Einen gewaltigen Aufschwung nahm der Ort, der 1916 den heutigen Namen Kirchmöser erhielt, während des Ersten Weltkrieges. Die Reichsregierung ließ ab Januar 1915 nordwestlich des Dorfes eine Pulverfabrik und ein Feuerwerkslaboratorium errichten. Für die Offiziere und Beamten entstanden Villen und Mehrfamilienhäuser im heutigen Ortsteil Kirchmöser-West. Nach Kriegsende mussten die militärischen Industrieanlagen gemäß des Versailler Vertrags demontiert werden. 1920 übernahm die Deutsche Reichsbahn das Gelände und etablierte hier eines der modernsten Eisenbahnwerke Europas. Zahlreiche Arbeiter zogen nach Kirchmöser und die Bahn baute zwei moderne Werkssiedlungen nach Plänen des Regierungsbaurates Teschemacher im Sinne der Gartenstadtbewegung. Dazu gehörte natürlich auch die soziale Infrastruktur – und so baute die Bahn in Kirchmöser-West auch eine Kirche mit Pfarrhaus sowie eine Schule.
Westkirche Kirchmöser
Westkirche Kirchmöser
Westkirche Kirchmöser
Westkirche Kirchmöser
Westkirche Kirchmöser
Westkirche Kirchmöser
Der expressionistisch anmutende Kirchenbau wurde 1928/29 nach Plänen des Reichsbahnoberrates Hugo Roettcher ausgeführt: ein verputzter Saalbau mit Satteldach, quadratischem Turm und nach Süden abschließendem Quertrakt mit Gemeindesaal, Konfirmandenraum und Wohnung des Kirchendieners. Für die damalige Zeit war das sowohl gestalterisch-architektonisch als auch vom Sozialkonzept her richtungsweisend.

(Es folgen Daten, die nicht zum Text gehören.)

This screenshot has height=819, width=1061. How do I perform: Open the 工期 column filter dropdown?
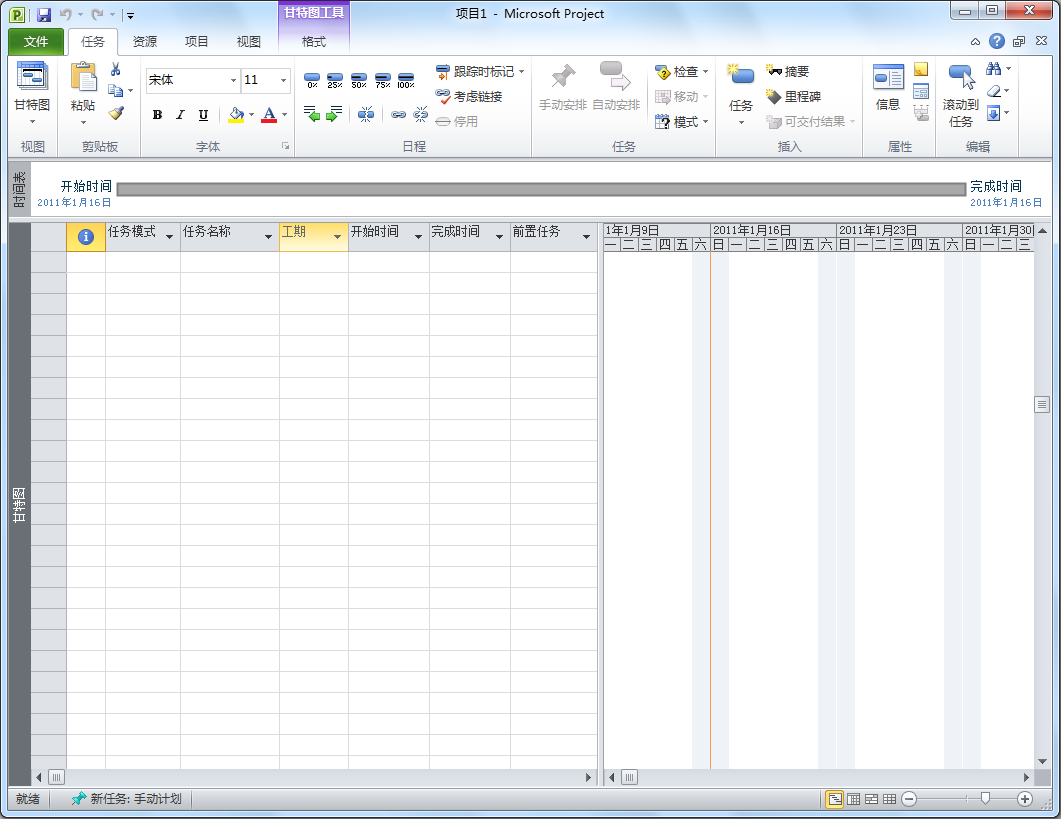[335, 235]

Bis 2003 befand sich die Kirche im Eigentum der Deutschen Bahn, erst dann erwarb die Kirchengemeinde das Gebäude und das umliegende Grundstück. Aufgrund der komplizierten Eigentumsverhältnisse war die planmäßige Instandhaltung lange vernachlässigt worden, lediglich die vom Einsturz bedrohte Dachkonstruktion über dem Gemeindesaal war 2001 – auch mit ehrenamtlichern Helfern aus der Gemeinde – instandgesetzt werden.

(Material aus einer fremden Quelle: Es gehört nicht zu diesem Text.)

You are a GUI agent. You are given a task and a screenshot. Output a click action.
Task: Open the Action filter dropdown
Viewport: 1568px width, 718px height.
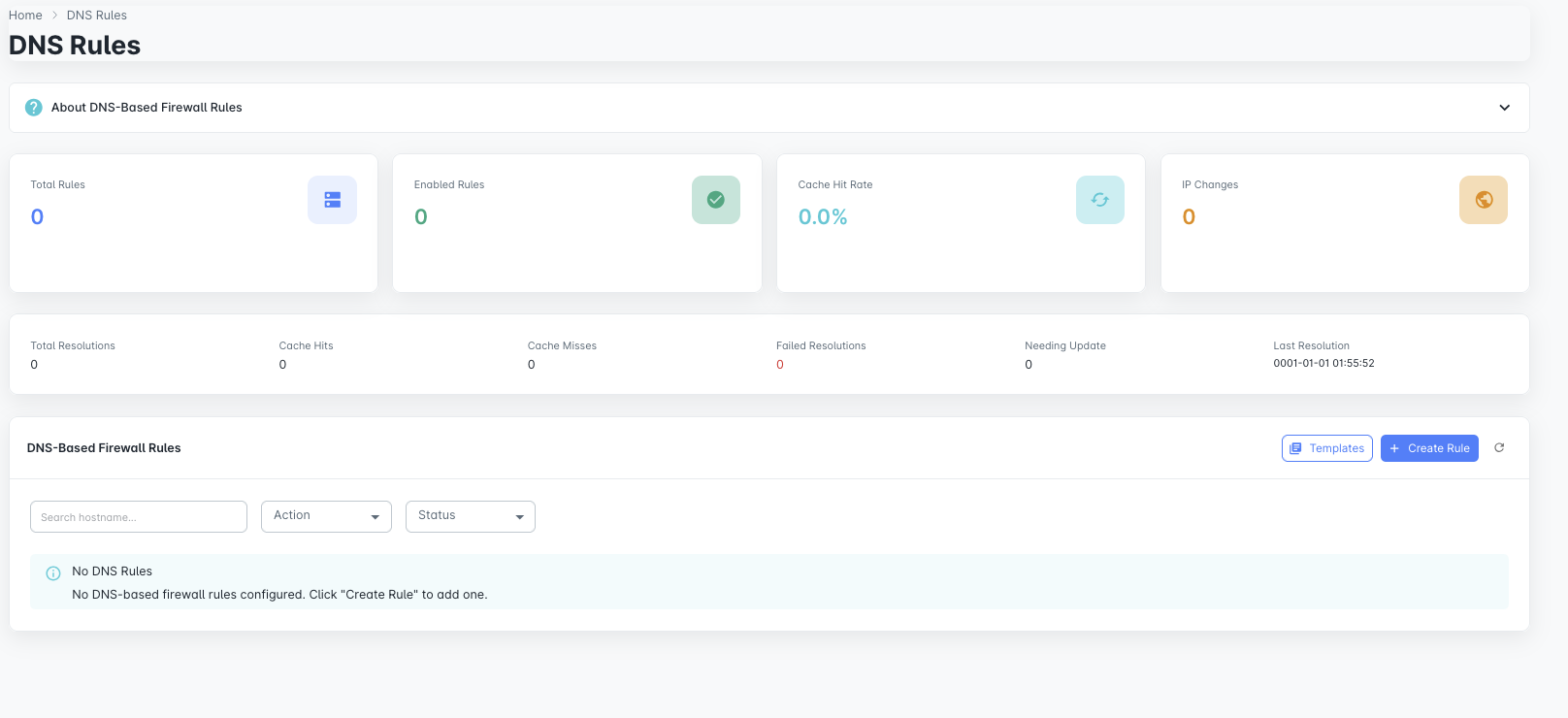pos(326,516)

Mittlerweile lassen sich die Renovierungsarbeiten kaum noch aufschieben. Die bauliche Hülle und der Turm sollen noch in diesem Jahr saniert werden. Ein Förderverein hat sich gegründet, um die Finanzierung aktiv zu stützen. Grundstock ist eine großzügige Förderung aus dem Denkmalschutz-Sonderprogramm der Beauftragten der Bundesregierung für Kultur und Medien, dazu ist eine ganze Reihe an weiteren Förderern zusammen gekommen: das Brandenburgische Ministerium für Wissenschaft, Forschung und Kultur, die Landeskirche Berlin-Brandenburg / schlesische Oberlausitz, die Stadt Brandenburg, die Deutsche Stiftung Denkmalschutz, die Stiftung KiBa und der Förderkreis Alte Kirchen. Einen beträchtlichen Eigenanteil muss die Kirchengemeinde allerdings selbst aufbringen.

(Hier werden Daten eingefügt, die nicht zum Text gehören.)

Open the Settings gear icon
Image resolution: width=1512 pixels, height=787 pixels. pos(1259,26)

Die Gemeinde und der Förderverein wollen die Kirche nach ihrer Instandsetzung „weit öffnen für Einwohner jeglichen Bekenntnisses und Alters, Touristen und Kulturinteressierte. Die Kirche mit Gemeindesaal soll zum religiösen, kulturellen und touristischen Zentrum der Westsiedlung werden.“
Das ursprüngliche soziale Konzept aus der Bauzeit bietet dafür großartige Voraussetzungen.